Posted by Kelly Fischer, BSN, CHPN, CHPCA, Chief Operating Officer

Making Each Day Meaningful…
Kelly Fischer with Maggie Callanan

My nursing career was born in intensive care units and emergency trauma rooms, serving patients in fast-paced, critical settings. When dealing with cardiac arrests or other life-and-death emergencies, I felt highly comfortable helping patients in these crucial moments.

So when my nursing focus shifted to hospice and palliative care (first in Northern Virginia), I was also comfortable asking the tough questions.

My mentor, author and RN Maggie Callanan, taught me to use the first two to three hospice visits with our patients to build trust and understand their beliefs, wishes, and needs so that we could best serve them in whatever time they might have.

Maggie stressed the importance of hoping for the best by preparing for the worst and so during the initial visits we intentionally asked: “If you could design your own death, how would you do it?; Where would you want to be and who would you want to be there?; Do you believe in something after death?; What do we need to do to make you feel as comfortable as you can be?”

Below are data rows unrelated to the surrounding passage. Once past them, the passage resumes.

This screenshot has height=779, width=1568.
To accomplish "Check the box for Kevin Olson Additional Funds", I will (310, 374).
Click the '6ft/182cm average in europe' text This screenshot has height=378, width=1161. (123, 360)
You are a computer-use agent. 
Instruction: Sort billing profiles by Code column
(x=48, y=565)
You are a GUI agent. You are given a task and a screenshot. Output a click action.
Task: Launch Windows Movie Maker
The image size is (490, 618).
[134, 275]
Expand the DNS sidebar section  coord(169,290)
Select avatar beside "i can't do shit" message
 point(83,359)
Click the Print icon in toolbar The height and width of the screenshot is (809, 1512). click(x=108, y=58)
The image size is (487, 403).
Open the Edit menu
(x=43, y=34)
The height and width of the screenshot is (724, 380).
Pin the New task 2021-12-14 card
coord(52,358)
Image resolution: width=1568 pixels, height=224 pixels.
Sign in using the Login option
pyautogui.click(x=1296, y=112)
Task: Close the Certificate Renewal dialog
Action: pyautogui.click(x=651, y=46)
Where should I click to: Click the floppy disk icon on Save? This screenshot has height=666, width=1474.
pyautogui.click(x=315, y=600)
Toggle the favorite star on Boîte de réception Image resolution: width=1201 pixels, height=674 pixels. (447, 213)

Sometimes patients easily expressed relief in sharing these types of conversations. They were too worried to add this as a burden to family.

Others had creative ideas like, “If I could design heaven, it would be a golf course” or “I imagine heaven as a sea of chocolate.”

Once they arrived at the important answers to all of these questions, the next step was to set them aside temporarily and talk about the here and now.

In other words, we’d ask, “What do you want to do for fun?” or “What would bring you joy?”

That final question often led to the most beautiful experiences for our patients, each based on their very personal and meaningful life goals.

One gentleman especially wanted to come home from inpatient care, but he could not because he was in a wheelchair and the main floor of his house was sunken in. Additionally, he was concerned about finding homes for his family of cats after he died.

So in addition to tending to his medical care, we set out to find a construction company that could donate services to level out his floor. We also found loving future homes for each of his cats. With this done, the man was able to come home and receive care alongside his beloved felines until he died.

Another older patient insisted he needed to travel to the beaches of Normandy, France, to witness a D-Day reenactment from World War II before he died. Doctors were skeptical due to his advanced cancer, which required a morphine pump and a wheelchair. But, due in part to this man’s determination, doctors gave him the go-ahead.

That meant we not only had to figure out how to keep him comfortable during his travels, but we had to research how to handle an emergency in French waters and American waters; how to get permission to take regulated medications like morphine into a foreign country; and how to transport our patient around the actual beach.

The research paid off and our patient experienced the trip of a lifetime. In fact, he had such a wonderful time that he declared his wish to go camping next. Although he died shortly after he returned, he lived his final days to the absolute fullest.

That is what is so wonderful about the work we are able to do every day at JourneyCare. Our teams promise to help our patients live with dignity and without pain, but we also promise to help them live each day to the fullest.

This starts by creating teams of nurses, CNAs, social workers, chaplains, volunteers and others who are excellent and confident in the work they do. Sometimes, they even have to step outside themselves and be flexible in moments of need. I’ve seen chaplains run to the pharmacy, social workers wash the dishes, or nurses say prayers in critical times.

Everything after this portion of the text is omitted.